Copyright 2001 Times Publishing Company St.
Petersburg Times (Florida)
December 26, 2001, Wednesday, 0 South Pinellas
Edition
SECTION: EDITORIAL; EDITORIALS; Pg. 20A
LENGTH: 445 words
HEADLINE: Cutting pork in farm subsidies
BODY: Call it the little Web site that could.
A searchable list of farm subsidies compiled by the Environmental Working Group
has helped to shame some senators into killing a farm bill
that had enjoyed sacred-cow status.
The list provides
fresh examples of outrages for bill opponents, who argue that the subsidies
Congress supposedly earmarks for struggling farms more often pad the pockets of
the wealthiest growers - along with some city slickers who do little if any
crop-tending at all. Among the chief recipients are several Fortune 500
companies, such as International Paper, Chevron and Caterpillar. Also on the
federal dole are lobbyists for major farm groups, a former Miss America, former
Chase Manhattan Bank chairman David Rockefeller and former Washington Post
editor Benjamin C. Bradlee. Hardly your overall-wearing crowd.

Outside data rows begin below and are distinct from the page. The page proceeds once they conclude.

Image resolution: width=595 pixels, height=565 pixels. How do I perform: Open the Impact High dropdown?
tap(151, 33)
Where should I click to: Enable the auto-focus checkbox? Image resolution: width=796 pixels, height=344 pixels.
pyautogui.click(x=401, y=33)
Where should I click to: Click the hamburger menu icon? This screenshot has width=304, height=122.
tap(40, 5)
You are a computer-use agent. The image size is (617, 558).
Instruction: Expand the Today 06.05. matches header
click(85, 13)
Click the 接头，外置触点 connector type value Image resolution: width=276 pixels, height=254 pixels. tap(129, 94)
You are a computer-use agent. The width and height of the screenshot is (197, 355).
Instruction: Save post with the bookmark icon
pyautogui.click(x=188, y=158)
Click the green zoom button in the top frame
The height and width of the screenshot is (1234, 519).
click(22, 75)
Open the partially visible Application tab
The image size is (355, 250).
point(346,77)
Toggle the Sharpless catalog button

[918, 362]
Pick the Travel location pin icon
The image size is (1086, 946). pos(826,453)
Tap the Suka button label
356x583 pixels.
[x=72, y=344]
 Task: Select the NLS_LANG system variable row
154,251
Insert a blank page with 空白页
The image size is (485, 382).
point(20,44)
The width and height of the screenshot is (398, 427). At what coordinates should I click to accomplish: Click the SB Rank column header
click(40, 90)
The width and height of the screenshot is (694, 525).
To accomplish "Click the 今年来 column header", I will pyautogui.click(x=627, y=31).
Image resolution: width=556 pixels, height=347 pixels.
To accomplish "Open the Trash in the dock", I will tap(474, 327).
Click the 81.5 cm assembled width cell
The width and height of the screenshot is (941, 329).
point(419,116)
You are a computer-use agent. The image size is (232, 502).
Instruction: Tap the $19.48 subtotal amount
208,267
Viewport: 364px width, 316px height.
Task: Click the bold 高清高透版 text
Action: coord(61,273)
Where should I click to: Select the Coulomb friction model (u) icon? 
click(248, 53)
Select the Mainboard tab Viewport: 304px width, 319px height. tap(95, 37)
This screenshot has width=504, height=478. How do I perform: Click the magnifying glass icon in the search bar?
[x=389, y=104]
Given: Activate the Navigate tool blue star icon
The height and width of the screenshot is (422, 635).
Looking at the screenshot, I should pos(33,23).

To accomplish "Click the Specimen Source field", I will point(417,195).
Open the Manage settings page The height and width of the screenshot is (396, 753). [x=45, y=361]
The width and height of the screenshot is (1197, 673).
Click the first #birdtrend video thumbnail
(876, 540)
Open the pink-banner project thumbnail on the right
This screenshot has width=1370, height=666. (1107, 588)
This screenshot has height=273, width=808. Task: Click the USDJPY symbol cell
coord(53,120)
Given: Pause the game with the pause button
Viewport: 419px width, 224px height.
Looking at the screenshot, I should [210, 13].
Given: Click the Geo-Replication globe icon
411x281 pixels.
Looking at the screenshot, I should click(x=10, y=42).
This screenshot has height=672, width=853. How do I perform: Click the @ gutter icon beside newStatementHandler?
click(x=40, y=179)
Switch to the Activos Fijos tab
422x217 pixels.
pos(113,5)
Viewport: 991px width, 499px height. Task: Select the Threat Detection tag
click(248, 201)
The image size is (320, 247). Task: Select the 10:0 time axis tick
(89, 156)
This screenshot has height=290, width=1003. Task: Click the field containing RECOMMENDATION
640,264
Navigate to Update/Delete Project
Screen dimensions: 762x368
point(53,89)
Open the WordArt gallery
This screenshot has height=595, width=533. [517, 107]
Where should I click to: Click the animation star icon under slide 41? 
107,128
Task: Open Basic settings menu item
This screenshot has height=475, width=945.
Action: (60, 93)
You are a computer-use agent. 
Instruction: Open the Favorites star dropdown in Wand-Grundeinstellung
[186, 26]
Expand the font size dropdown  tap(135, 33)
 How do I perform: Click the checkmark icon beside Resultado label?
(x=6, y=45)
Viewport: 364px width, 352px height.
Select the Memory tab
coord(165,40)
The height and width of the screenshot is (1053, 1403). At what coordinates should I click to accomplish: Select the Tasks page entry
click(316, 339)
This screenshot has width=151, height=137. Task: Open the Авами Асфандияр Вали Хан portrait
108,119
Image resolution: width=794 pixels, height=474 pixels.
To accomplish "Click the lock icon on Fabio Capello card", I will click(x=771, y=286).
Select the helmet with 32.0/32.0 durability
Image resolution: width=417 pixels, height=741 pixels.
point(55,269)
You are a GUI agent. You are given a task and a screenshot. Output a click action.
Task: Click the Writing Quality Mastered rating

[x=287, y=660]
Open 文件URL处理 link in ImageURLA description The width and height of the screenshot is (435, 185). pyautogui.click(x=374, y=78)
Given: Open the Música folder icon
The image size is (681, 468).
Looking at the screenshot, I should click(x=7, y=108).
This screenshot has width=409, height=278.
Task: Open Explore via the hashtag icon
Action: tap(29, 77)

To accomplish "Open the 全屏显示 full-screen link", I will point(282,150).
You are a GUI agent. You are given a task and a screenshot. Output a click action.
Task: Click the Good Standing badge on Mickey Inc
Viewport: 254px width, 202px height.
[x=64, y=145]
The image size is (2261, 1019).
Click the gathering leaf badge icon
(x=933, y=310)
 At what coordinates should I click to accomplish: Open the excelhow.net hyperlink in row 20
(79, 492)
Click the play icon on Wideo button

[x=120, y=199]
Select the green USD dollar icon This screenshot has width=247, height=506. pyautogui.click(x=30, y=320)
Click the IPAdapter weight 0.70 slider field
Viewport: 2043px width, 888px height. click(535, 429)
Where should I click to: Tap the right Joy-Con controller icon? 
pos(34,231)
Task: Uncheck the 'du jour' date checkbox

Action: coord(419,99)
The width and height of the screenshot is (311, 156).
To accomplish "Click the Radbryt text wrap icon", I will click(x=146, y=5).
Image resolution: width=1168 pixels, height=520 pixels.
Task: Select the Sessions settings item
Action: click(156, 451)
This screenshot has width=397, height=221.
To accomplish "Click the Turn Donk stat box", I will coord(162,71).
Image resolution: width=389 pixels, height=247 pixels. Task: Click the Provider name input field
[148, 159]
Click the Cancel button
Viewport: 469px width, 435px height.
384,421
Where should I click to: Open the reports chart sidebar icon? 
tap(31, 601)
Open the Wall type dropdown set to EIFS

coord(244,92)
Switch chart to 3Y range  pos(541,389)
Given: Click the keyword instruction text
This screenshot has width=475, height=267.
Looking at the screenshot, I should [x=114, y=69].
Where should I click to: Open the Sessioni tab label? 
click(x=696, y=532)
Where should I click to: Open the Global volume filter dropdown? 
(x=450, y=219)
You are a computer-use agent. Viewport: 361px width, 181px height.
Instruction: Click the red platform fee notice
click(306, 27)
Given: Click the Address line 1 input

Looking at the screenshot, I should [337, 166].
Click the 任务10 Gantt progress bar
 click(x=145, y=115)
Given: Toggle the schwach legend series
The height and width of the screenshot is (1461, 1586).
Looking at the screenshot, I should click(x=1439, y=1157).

Since the database went live in November, those beneficiaries who had
received their federal checks in secret, all the while crying poor, have cried
foul. "To see my subsidies on that site was just like me being seen totally
naked at a school reunion," one victim of the new openness lamented in an
online forum. "Something has to be done about that site, because it is very
embarrassing."
Congress' energy would be better
directed toward changing the policies that make the site's numbers so
shameful.
This year's farm bill was
bloated with subsidies and larded with Congress members' pet projects. It
represented nearly total abandonment of the idea that drove the last farm bill - weaning growers from subsidies. Indeed, EWG showed
that federal payments comprised the bulk of many farmers' income. Worse,
the rotten core of the bill survived challenges that at least would have divided
the money more equitably and reserved a share for growers who use their land for
conservation purposes. Still, despite opposition from the White House, the
subsidies sailed through the House and were headed for easy passage in the
Senate.
Then came www.EWG.org. The list of agricultural
welfare recipients gave senators new ammunition in the debate. Indiana Sen.
Richard Lugar, for example, found that 66 percent of his state's farm subsidies
went to just 10 percent of the eligible farmers there. Now, a vote on the
measure will have to wait until after the holiday recess.
During the break, members of Congress members should use the newly
accessible information to illustrate how skewed our agriculture priorities have
become. Then they should return with the resolve to shape a more sensible and
equitable plan. The EWG database is no Harvest of Shame, but it should help sow
the seeds of reform when Congress reconvenes.